In recent decades, many have claimed that cancer is rising because of increased use of man-made chemicals. But if chemicals were a source of health problems, one might expect that as chemical use increased around the world, there would be a measurable adverse effect on life expectancy, cancer rates, or other illnesses. Yet in developed nations, where chemical use has greatly increased, people are living longer, healthier lives. According to the World Health Organization, the average worldwide human life span has increased from 45 years in 1950 to about 66 in 2000, and it will most likely continue to increase to 77 years by 2050.(1) According to the Centers for Disease Prevention and Control, U.S. life expectancy reached currently 77.8 years in 2004.(2)
Moreover, cancer trends are anything but alarming. Scientists Richard Doll and Richard Peto note in their landmark study on cancer that rates remained nearly constant in the United States during the 20th century except for increases caused by smoking.
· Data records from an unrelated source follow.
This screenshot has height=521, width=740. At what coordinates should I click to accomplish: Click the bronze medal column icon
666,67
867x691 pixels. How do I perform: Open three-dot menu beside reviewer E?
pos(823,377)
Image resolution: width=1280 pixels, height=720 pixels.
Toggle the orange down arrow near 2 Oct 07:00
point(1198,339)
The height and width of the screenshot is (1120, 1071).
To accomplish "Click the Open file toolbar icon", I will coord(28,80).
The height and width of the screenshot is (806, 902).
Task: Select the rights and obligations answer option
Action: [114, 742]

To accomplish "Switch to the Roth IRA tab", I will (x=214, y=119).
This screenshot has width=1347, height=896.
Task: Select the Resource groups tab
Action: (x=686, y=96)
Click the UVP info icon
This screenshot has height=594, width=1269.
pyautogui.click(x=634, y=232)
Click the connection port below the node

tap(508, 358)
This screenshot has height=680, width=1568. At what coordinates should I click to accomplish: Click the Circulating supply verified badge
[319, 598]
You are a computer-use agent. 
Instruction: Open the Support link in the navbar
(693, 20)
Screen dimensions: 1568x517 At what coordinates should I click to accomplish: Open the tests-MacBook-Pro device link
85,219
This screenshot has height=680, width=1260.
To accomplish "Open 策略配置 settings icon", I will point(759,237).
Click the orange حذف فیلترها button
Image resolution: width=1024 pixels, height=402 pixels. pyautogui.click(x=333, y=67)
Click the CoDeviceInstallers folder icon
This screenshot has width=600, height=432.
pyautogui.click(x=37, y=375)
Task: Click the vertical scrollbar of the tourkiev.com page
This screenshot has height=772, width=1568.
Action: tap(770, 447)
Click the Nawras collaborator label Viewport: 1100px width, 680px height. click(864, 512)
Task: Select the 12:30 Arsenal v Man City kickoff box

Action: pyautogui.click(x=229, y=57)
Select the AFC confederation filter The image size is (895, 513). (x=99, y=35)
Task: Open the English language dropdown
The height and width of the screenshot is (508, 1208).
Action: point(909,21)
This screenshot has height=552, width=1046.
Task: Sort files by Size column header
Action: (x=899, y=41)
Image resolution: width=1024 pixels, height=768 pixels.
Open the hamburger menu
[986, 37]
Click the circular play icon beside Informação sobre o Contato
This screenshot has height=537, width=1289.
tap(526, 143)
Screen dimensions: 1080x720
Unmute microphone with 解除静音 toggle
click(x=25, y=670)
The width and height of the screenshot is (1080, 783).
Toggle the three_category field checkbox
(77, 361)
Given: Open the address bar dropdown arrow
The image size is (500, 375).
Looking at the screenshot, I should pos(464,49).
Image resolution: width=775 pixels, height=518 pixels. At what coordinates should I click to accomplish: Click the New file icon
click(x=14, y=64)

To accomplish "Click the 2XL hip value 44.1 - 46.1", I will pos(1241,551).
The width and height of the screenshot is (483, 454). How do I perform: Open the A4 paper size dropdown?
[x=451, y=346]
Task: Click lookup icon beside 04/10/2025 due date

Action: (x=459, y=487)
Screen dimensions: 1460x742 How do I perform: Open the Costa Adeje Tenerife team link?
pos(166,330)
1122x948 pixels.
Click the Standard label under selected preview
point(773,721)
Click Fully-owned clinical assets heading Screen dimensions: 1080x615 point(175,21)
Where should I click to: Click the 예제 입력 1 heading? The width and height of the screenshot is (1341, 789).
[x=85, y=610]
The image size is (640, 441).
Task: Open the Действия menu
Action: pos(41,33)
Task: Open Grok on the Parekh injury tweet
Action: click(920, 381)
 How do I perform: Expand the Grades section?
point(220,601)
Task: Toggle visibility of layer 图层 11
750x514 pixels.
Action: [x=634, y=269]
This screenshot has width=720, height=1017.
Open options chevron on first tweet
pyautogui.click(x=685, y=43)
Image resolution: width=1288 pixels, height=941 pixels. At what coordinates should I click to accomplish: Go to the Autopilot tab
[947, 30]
Improvements in medical technology, more accurate identification and reporting of cancer cases, and—most important—increasing life expectancies that result in more people in the older age groups in which cancer is more likely only make it appear as if rates have increased.(3) Scientists Bruce Ames and Lois Swirsky Gold report that overall cancer rates, excluding lung cancer, have declined 16 percent since 1950. This increase in cancer among the elderly is best explained by improved screening.(4)
The National Cancer Institute (NCI), in its annual report on cancer, has also reported that rates for overall cancer are down in recent years (see chart). Researchers report that even lung cancer is falling, as a result of reduced smoking rates over the past several decades. They do not mention environmental exposures in the discussion of cancer trends.(5)
It is true that developed nations have higher cancer rates than developing nations and that there was an increase in cancer incidence during the 20th century. The WHO reports that developed nations face cancer rates that are more than twice as high as that of developing nations.(6) The data clearly indicate, however, that chemical use and related pollution are not sources of this problem.
Other factors better explain these trends. In particular, cancer is largely a disease related to aging, which means that along with the improvements in life expectancy come increased cancer rates. Also, rates will appear even larger because the median age of the population is getting older. Not surprisingly, the WHO reports that cancer deaths and incidence grew 22 percent between 1990 and 2000. Those trends are expected to continue regardless of chemical use because, as the WHO reports, the number of individuals older than 60 will triple by 2050.
In addition, developed nations experienced a dramatic increase of cancer incidences in the past century because of an increase in smoking, which causes several types of cancer in addition to lung cancer. The WHO says that tobacco is the main known cause of cancer, producing up to 30 percent of all cancers in developed nations.(7) A large portion of cancer rate increases in developed nations occurred during the previous century because of increases in the rate of smoking earlier that century.
For example, Brad Rodu and Philip Cole, researchers from the University of Alabama Schools of Medicine and Public Health, report that in the United States smoking is responsible for making what was once a rare occurrence—lung cancer—one of the most common cancers today. Rodu and Cole note, however, that “when the mortality from all smoking-related cancers is excluded, the decline in other cancer from 1950 to 1998 was 31 percent (from 109 to 75 deaths per 100,000 person years).”(8) They continue, “A typical commentary blamed ‘increasing cancer rates’ on ‘exposure to industrial chemicals and run-away modern technologies whose explosive growth had clearly outpaced the ability of society to control them.’” But their research finds: “There is no denying the existence of environmental problems, but the present data show that they produced no striking increase in cancer mortality.”(9)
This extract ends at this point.